Nixon’s cabinet was also extremely misjudging of him. Haldeman was better at reading other outsized personalities and egos, and he was always willing to listen to Kissinger’s rants about his enemies.

#10

Nixon had a difficult time letting things go, and would often take things personally. He was convinced that classified documents had been spirited out of the State Department and locked up at the Brookings Institution, a liberal think tank. He demanded action.

#11

Nixon wanted Brookings to break into the Defense Department and take out the documents.
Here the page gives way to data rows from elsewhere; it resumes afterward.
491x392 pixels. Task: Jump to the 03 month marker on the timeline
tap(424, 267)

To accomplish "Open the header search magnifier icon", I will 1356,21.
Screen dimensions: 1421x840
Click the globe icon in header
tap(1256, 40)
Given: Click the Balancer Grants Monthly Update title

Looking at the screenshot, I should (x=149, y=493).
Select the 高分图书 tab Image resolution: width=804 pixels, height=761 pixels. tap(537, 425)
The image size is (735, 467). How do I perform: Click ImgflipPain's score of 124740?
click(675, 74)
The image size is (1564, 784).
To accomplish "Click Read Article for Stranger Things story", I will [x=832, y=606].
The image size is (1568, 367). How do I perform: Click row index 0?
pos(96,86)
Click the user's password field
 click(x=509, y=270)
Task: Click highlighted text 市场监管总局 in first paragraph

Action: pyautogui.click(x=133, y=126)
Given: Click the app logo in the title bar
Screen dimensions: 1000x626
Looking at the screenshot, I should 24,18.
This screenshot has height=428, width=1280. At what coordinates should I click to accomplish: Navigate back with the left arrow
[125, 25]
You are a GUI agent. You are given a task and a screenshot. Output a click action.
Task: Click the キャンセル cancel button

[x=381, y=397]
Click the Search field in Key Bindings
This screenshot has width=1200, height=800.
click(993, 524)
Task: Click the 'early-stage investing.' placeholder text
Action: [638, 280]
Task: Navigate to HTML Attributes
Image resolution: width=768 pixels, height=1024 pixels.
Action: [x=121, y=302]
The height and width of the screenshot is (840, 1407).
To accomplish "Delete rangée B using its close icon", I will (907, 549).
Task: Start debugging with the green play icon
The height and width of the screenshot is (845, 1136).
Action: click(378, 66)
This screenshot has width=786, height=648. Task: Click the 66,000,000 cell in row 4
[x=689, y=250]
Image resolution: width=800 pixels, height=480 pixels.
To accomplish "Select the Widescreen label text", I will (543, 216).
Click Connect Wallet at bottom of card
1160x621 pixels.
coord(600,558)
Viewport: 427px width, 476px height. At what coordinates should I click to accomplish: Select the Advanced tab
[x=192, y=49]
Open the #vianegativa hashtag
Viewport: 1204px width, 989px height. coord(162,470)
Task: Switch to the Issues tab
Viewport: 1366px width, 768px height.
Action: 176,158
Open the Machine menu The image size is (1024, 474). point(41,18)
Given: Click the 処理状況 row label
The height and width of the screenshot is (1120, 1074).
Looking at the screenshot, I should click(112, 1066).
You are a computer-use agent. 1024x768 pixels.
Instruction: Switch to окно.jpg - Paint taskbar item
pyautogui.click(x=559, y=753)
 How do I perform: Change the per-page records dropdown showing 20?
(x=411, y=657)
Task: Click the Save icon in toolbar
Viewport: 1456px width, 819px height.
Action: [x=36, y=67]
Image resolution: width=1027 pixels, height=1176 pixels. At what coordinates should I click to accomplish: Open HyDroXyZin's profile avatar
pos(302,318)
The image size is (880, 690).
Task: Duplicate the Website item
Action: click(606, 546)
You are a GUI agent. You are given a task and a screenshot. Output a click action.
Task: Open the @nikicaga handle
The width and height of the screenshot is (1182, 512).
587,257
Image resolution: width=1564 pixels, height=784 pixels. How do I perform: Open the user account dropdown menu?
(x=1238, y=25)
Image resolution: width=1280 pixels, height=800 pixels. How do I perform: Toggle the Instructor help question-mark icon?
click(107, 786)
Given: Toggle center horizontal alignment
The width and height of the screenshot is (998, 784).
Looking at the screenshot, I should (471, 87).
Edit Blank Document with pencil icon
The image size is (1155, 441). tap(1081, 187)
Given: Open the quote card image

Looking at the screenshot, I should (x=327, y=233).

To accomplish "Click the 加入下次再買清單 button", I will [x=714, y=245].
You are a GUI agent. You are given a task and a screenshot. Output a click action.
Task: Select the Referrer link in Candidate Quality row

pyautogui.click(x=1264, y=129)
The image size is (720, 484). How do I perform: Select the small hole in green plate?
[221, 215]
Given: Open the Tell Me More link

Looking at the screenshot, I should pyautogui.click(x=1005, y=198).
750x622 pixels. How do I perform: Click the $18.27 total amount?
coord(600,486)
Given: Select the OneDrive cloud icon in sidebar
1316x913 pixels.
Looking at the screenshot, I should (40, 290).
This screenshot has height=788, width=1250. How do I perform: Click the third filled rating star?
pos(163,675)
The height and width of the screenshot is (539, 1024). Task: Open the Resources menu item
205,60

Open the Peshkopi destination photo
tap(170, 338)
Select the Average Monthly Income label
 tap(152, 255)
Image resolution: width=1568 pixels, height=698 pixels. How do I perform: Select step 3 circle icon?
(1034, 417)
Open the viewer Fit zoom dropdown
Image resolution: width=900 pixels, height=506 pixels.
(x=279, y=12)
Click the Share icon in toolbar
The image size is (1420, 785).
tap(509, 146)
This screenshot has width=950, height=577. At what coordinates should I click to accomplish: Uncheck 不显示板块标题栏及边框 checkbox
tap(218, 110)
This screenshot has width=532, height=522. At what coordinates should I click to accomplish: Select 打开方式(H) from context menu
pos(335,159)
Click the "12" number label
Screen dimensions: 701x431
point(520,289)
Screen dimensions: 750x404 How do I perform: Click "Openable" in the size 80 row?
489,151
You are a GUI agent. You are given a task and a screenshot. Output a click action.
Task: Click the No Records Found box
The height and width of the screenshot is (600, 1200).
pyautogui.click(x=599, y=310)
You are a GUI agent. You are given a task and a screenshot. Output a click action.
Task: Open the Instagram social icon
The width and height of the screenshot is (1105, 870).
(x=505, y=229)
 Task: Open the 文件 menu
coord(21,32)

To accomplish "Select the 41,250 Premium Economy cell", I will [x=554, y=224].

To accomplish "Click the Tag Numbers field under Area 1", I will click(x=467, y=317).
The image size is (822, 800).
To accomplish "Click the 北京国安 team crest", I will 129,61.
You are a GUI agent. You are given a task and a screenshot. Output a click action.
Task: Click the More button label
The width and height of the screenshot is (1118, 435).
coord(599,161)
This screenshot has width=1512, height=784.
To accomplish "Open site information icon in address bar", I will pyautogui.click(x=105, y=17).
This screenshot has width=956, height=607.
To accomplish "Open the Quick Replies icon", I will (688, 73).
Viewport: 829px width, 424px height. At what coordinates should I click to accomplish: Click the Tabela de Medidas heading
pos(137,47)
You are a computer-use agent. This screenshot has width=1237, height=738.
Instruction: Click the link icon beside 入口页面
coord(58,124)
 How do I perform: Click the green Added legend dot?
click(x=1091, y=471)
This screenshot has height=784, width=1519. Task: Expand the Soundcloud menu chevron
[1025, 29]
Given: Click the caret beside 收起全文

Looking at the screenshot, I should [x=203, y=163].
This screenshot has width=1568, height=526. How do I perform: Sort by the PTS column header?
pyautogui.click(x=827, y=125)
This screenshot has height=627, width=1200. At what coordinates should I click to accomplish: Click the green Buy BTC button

He wanted someone to do it, and he wanted it done quickly. He did not want to discuss the matter there and then.

#12

Nixon had real opposition, and yet he was able to achieve bipartisan success in domestic and foreign affairs. He was ideologically closer to his Democratic opposition than many thought.

#13

In 1971, the New York Times began publishing the Pentagon Papers, a secret history of the U. S. in Vietnam from 1945 to 1967, drawn from classified documents. This enraged Nixon, who wanted to get Ellsberg.

#14

The tapes continued to turn, and Nixon demanded information on his enemies. He set up an under-the-radar intelligence unit within the White House itself, known as the Plumbers.

#15

The origin of the break-in at the Democratic National Committee on June 17, 1972, remains a mystery. There is still no evidence that Haldeman or Nixon specifically approved the plot. But one thing is clear: with winks and nods, the White House gave the green light to an intelligence apparatus that had become a criminal enterprise.

#16

The scandal began in June 1972, when five men were arrested while trying to plant electronic surveillance devices at the Democratic National Committee headquarters. Haldeman and Ehrlichman decided to cover it up, and released a press release that exonerated the reelection committee.

#17

In April of 1973, Haldeman and Ehrlichman were brought to Camp David, where Nixon was waiting for them. The president said in a hushed voice, You know, Bob…last night before I went to bed, I knelt down and prayed that I wouldn’t wake up in the morning. I just couldn’t face going on.

#18

Nixon announced the resignations of Haldeman and Ehrlichman, and claimed that they had been two of the finest public servants he had known. He then asked Haldeman to listen to the secret White House tapes and give him an assessment. Haldeman reported back that the conversation was harmless.

#19

The tapes proved that Nixon was involved in the cover-up, and he was eventually forced to resign. H. R. Haldeman, Nixon’s ever-dutiful chief, seemed to be proof that too much power invested in the White House chief leads to calamity. But that’s not the way Haldeman’s successors saw him.

#20

Haldeman was at the center of the scandal, as he was the one in the room who should have been able to stop it. He was dutiful, but Rumsfeld was less so.